ВЫБРАННЫЙ ФРАГМЕНТ |
Настроение сейчас - до 3:20
Я бы хотел рисовать мирки. Совсем маленькие, не больше ладони в сечении, одноэтажные, слабокрытые и тоненькими стенами, вечно залитые то костром заката, то утренним туманом прямо из духовки, упрятанной в морозилку. Такие низкие, но в полный рост. Как в глупых американских комедиях о давних друзьях или ярких фильмах за жизнь, то есть без сюжета. Мои герои в вечной, слегка позолоченной осени покрикивали бы друг другу приветствия и шелестели по тротуарам от одного горизонта к другому или скрипучим дверям, шатались бы дорожные знаки и мигал никому светофор, тихо осыпалась бы сухая краска, иногда по диагонали проносились бы мятые газеты или пластиковые пакеты приветом в другой квартал, и несмотря на этот непризнанный локальный тихий райок, вертелась бы себе планета без отрыва от производства новых страхов для тех, кто не до конца пропил воображение... Таких, опять же, как я. А потому все мои люди заперты в многоуровневом подвале под амбарным замком, девятый этаж его мой, а остальные…впрочем, в этот раз мне на них наплевать. Просто вместе жаримся на медленном огне глобального потепления беспомощной кучкой эгоистов.

ИСХОДНЫЕ ЗАПИСИ |
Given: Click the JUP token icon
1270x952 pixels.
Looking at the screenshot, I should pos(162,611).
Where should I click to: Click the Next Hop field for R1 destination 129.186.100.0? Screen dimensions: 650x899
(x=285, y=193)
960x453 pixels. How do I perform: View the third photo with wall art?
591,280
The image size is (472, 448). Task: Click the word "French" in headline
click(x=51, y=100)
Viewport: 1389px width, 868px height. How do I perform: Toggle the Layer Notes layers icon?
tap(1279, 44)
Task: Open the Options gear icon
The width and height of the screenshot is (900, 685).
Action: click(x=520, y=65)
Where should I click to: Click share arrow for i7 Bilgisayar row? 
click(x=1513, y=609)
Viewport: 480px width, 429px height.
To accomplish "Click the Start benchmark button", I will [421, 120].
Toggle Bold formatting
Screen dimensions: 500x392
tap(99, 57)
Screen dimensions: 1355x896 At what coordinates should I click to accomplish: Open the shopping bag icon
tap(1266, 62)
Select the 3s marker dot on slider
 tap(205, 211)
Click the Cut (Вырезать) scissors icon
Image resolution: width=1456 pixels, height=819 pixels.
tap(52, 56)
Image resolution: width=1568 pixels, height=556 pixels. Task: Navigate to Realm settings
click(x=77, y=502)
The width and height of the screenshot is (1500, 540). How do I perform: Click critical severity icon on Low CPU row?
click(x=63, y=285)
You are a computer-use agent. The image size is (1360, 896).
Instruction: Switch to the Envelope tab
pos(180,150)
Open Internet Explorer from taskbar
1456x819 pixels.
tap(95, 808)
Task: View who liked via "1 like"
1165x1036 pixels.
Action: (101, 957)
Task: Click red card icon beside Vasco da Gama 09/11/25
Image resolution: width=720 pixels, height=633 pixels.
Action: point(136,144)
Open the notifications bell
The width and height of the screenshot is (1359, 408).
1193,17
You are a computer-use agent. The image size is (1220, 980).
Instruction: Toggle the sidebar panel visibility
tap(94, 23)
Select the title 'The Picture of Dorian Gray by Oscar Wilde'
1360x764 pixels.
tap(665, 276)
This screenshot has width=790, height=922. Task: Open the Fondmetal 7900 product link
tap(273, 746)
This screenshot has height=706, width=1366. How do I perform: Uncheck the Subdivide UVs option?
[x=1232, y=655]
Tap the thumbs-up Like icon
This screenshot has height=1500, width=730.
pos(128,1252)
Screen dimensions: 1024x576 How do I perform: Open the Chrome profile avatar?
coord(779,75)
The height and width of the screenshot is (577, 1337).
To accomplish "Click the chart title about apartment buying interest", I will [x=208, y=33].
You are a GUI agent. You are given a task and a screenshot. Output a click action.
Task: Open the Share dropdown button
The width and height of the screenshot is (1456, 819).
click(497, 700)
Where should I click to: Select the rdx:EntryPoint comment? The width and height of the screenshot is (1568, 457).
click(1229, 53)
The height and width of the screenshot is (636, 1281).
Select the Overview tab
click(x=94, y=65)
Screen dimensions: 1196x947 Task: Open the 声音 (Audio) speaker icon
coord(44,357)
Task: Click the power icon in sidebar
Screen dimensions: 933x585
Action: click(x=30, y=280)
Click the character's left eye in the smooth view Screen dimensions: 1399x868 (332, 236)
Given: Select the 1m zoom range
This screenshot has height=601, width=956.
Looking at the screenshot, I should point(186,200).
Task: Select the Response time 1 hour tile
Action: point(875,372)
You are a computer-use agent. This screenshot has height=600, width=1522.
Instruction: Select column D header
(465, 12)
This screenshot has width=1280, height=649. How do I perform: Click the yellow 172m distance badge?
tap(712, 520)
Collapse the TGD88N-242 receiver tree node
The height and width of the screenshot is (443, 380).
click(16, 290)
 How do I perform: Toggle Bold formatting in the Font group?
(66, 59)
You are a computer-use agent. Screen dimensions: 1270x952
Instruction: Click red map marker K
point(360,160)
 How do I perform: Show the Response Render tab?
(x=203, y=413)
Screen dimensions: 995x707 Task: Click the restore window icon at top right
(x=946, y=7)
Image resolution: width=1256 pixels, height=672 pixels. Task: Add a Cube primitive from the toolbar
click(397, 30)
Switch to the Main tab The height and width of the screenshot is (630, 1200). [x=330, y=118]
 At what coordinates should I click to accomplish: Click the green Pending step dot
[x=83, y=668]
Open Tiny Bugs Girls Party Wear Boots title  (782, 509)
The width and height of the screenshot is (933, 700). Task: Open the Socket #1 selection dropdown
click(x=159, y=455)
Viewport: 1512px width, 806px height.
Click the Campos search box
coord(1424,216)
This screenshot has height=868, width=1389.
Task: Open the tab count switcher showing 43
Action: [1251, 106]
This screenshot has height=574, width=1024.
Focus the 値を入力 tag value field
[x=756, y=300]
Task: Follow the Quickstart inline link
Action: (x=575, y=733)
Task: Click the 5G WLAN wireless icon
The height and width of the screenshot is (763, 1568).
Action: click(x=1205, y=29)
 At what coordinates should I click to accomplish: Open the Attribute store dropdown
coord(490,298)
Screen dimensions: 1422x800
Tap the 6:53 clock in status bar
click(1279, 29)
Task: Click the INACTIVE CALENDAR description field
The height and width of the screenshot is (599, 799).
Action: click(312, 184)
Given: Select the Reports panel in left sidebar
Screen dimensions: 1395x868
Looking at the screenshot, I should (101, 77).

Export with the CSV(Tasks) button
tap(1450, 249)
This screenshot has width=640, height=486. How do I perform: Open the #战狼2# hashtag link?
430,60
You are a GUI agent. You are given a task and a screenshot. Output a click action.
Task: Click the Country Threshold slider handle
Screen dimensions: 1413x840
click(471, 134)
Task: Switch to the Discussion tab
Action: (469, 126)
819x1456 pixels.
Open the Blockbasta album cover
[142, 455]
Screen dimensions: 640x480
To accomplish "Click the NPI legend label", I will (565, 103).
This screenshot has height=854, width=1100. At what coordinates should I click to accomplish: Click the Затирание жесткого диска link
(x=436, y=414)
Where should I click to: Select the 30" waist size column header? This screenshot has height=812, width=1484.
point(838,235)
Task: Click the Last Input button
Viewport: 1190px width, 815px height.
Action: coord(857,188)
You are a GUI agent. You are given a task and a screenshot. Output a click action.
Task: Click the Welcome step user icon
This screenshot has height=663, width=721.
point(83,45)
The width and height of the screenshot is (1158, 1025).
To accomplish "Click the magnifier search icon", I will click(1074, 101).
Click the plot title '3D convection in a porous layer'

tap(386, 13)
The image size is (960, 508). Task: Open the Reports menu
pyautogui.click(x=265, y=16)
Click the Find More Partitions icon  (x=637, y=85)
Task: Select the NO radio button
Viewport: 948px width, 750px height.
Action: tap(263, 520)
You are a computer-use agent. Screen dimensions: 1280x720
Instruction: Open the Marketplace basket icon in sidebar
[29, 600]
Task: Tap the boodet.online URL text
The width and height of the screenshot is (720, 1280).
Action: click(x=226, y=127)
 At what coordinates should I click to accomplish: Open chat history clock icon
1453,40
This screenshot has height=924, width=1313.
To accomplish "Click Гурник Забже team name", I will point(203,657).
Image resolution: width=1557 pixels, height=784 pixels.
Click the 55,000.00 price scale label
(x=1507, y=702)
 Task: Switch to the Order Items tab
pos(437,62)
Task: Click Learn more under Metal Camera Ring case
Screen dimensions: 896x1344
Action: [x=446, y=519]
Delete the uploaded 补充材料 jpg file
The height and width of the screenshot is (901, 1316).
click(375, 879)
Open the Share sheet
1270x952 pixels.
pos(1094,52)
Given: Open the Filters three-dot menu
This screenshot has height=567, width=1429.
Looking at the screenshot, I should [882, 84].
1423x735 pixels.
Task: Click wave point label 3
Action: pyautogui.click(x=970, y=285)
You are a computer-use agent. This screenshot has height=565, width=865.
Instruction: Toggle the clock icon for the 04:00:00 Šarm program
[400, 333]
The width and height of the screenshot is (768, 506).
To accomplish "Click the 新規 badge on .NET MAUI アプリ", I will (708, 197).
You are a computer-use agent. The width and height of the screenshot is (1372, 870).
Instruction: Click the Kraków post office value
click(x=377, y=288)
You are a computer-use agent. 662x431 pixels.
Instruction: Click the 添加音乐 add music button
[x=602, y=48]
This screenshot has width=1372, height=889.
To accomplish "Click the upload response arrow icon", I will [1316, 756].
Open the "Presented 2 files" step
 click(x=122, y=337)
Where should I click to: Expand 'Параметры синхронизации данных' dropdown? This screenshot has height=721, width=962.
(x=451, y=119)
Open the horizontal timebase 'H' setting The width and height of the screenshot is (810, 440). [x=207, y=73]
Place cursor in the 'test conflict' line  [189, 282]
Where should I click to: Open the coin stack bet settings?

ЧТО НУЖНО СДЕЛАТЬ |
a. Ответьте по выбранному фрагменту о мирках:
(i) Каков наибольший размер мирка в сечении?
(ii) В какое время года живут герои мирков?
(iii) Какой этаж подвала принадлежит рассказчику?
b. Продолжите выбранный фрагмент о мирках сразу после его последнего предложения.

ОТВЕТЫ |
a.
(i) Не больше ладони.
(ii) В вечной, слегка позолоченной осени.
(iii) Девятый.

b.
Я хотел бы уехать далеко к дикому, забитому за все карты побережью, хоть и очень боюсь зубной боли вдалеке от цивилизации. Выстроить себе сарай, научиться вялить мясо, перестать брезговать червями, дисциплинировать раздутую лень, унять желание говорить и быть говоримым, а еще стыд от реплик собственной роли… Мой маленький одинокий дымоход будет жить только если ему ампутировать всё и никак иначе. Время ускоренно заканчивается, и названия для прошлого все более обидные, а в окружающих окнах так мало лиц, но так ослепительно много сероватой пустоты, что страшно: а вдруг скоро я проснусь, а меня нигде нет? Сойду весь еще до посадки. Швырнусь по десяткам голов хаотическими мыслями о покупках, сексе, обычаях, работе и заглохну у кого-то на противном выдохе посреди зебры, прерванный гудком... Ведь дымоход не просто так молчит, и не случайно сарай осунулся, и берег унесло, только распоясавшийся страх прижимает небо щекой к раскаленной конфорке солнца.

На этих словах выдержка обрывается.